TEXT TO READ —
--- begin ---

Three years ago the Coalition government passed the Sunday Trading (London Olympic Games and Paralympic Games) Act. This temporarily de-regulated Sunday opening hours, with the aim of allowing shops to benefit from the Olympic trading boost. Was it the thin end of a wedge to finally abolish all controls on Sunday trading? No, said George Osborne, but “there might be lessons to be learnt”.

One lesson learnt was that you might be able to get measures like this through Parliament if you give them the right kind of cover. In 2012, it was the Olympics. In 2015, in measures announced in the post-election budget, it’s devolution. The consultation will close on Wednesday of this week – those inclined to respond can do so here, or find out more about the Keep Sunday Special Campaign here

Why the subterfuge? Well, this was the issue on which Thatcher was handed her only Parliamentary defeat on the Shops Bill of 1986 – and that by an alliance of traditionalist Tories and the Labour members, often behind Liberal MP David Alton. They joined a campaign which included the churches, unions and – let’s not forget a large number of small businesses. A similar coalition was not successful when Sunday trading was substantially de-regulated in 1994. The only remaining restriction is the opening times of larger stores (those over 280 m2) to a maximum of six hours. There is an opposite coalition of economic and social liberals for whom even this limited control is too much.

It is fairly obvious that there are millions of people who do shop on Sunday. So, on exactly what basis should they be prevented from doing so? There are lots of un-religious reasons, as per the broad coalition for the famous 1986 campaign.

First, it’s one of the few times when local corner/convenience stores hold any conceivable advantage over the big supermarkets, which for some years have not just sold food, but virtually everything you want to put your hands on, a few steps away from a free car park. Sunday trading restrictions are one of the few small measures which protect diverse high streets – something which this Coalition sought to support through the ‘Portas Review’. 

Second, the normalisation of Sunday has, without a doubt, had adverse effects on workers. Not only is there a potential loss of time for family – even for religious observance for those so inclined – but Sunday pay rates are disappearing also. Why should staff be paid more, it’s not as if you’re giving anything up by working on a Sunday?

--- end ---

AVAILABLE DATA —
--- begin ---

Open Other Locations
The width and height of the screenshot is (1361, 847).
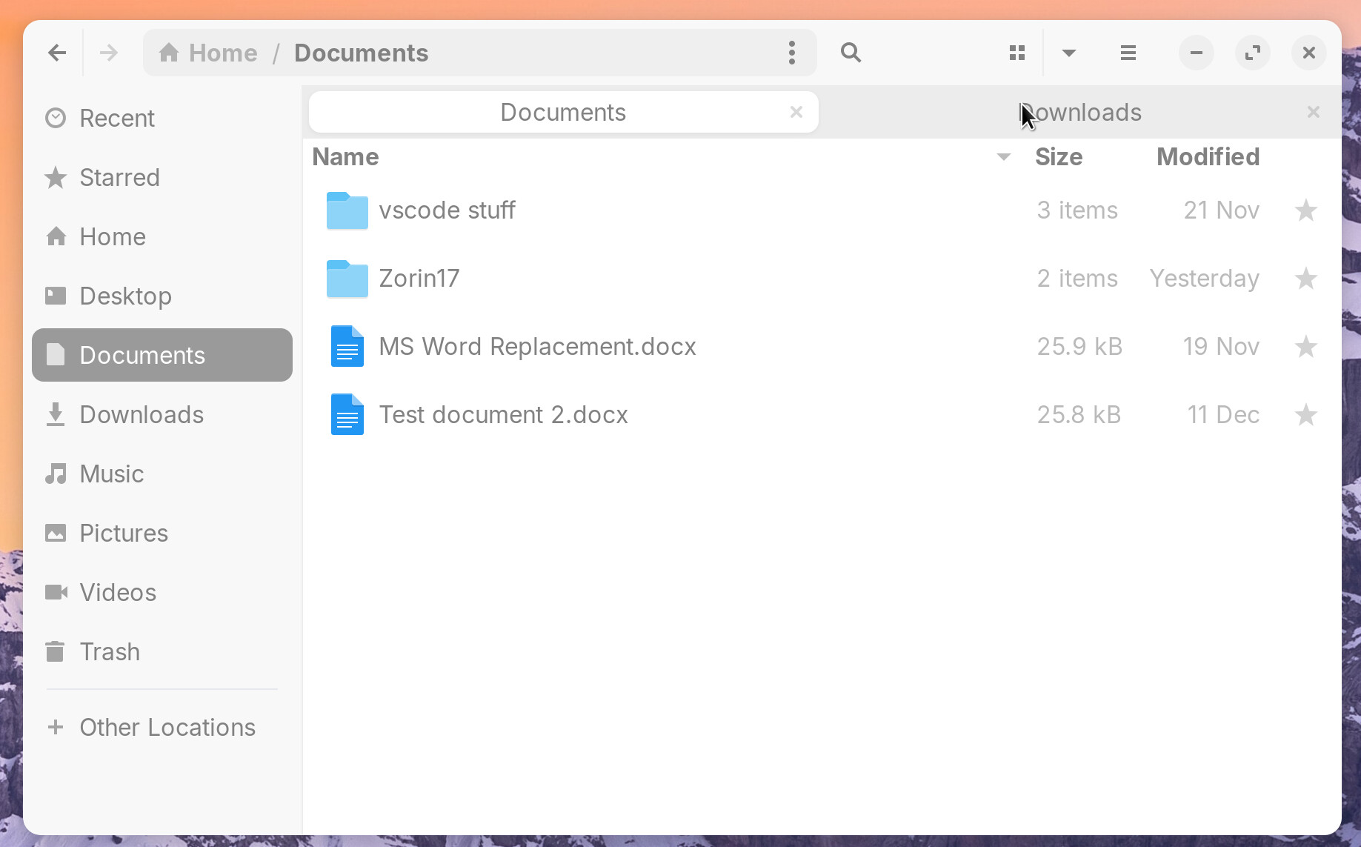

--- end ---

STATED EXERCISE — Quote the Sunday trading piece word for word, from "It is fairly" through "the ‘Portas Review’.".

SOLUTION FOR THIS PROBLEM —
It is fairly obvious that there are millions of people who do shop on Sunday. So, on exactly what basis should they be prevented from doing so? There are lots of un-religious reasons, as per the broad coalition for the famous 1986 campaign.

First, it’s one of the few times when local corner/convenience stores hold any conceivable advantage over the big supermarkets, which for some years have not just sold food, but virtually everything you want to put your hands on, a few steps away from a free car park. Sunday trading restrictions are one of the few small measures which protect diverse high streets – something which this Coalition sought to support through the ‘Portas Review’.